TASK DETAILS>
Write out the data below line for line, leaving out the pictures.

RECORD SET>

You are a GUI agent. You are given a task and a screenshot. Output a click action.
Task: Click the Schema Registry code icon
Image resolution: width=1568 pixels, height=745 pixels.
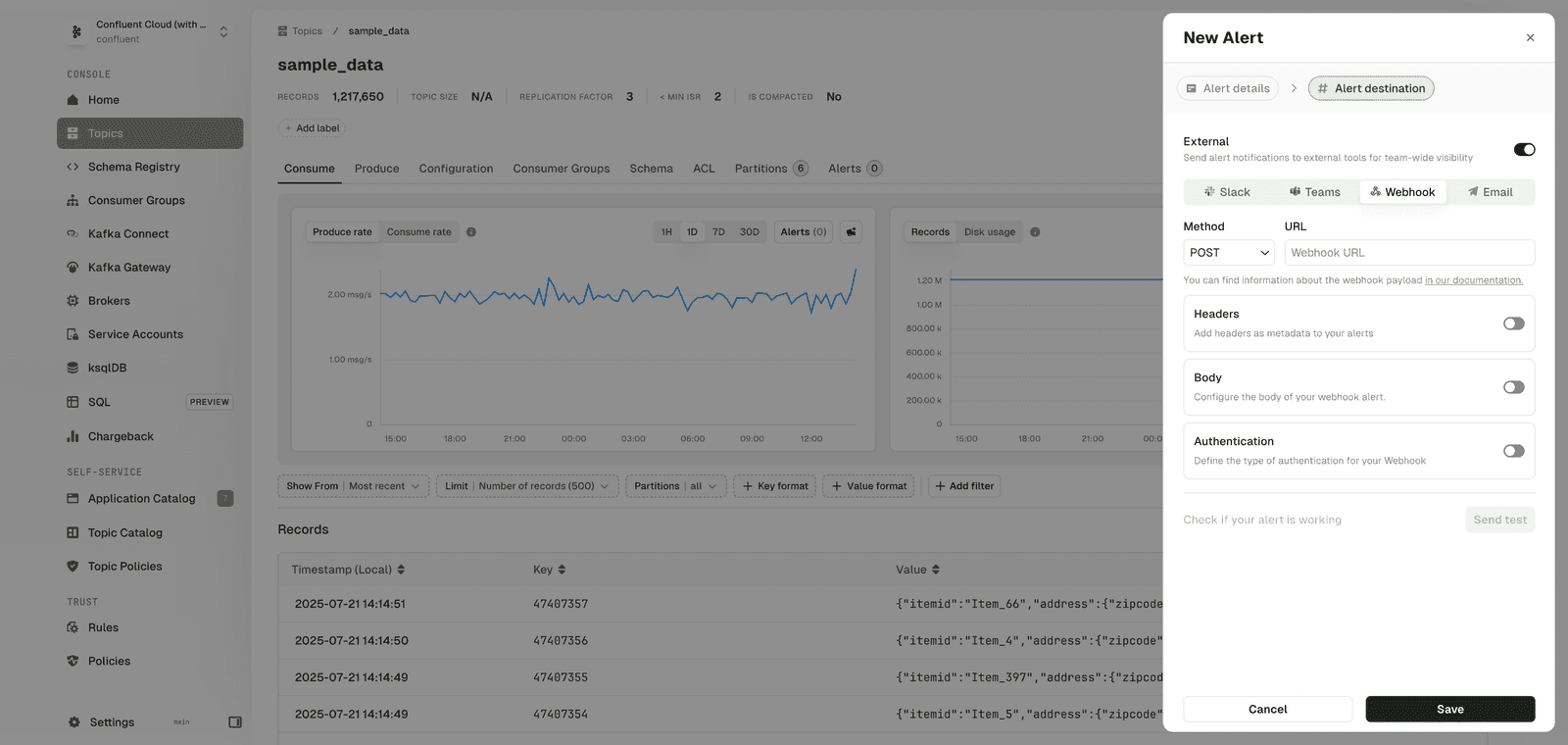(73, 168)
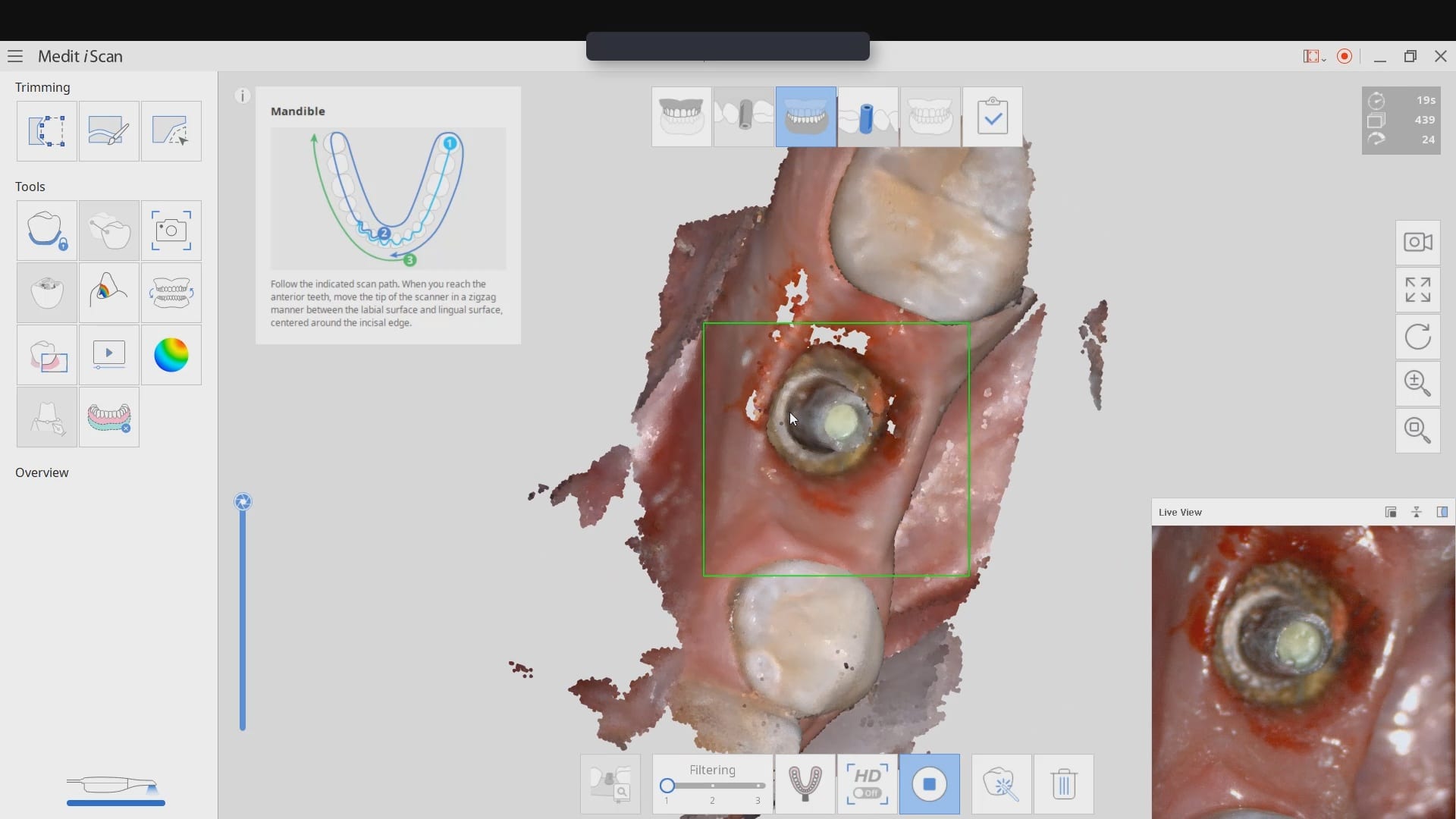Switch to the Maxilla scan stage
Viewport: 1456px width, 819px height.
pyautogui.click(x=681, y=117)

IN RESPONSE>
You are a GUI agent. You are given a task and a screenshot. Output a click action.
Task: Click the Schema Registry code icon
Image resolution: width=1568 pixels, height=745 pixels.
(73, 168)
Switch to the Maxilla scan stage
Viewport: 1456px width, 819px height.
pyautogui.click(x=681, y=117)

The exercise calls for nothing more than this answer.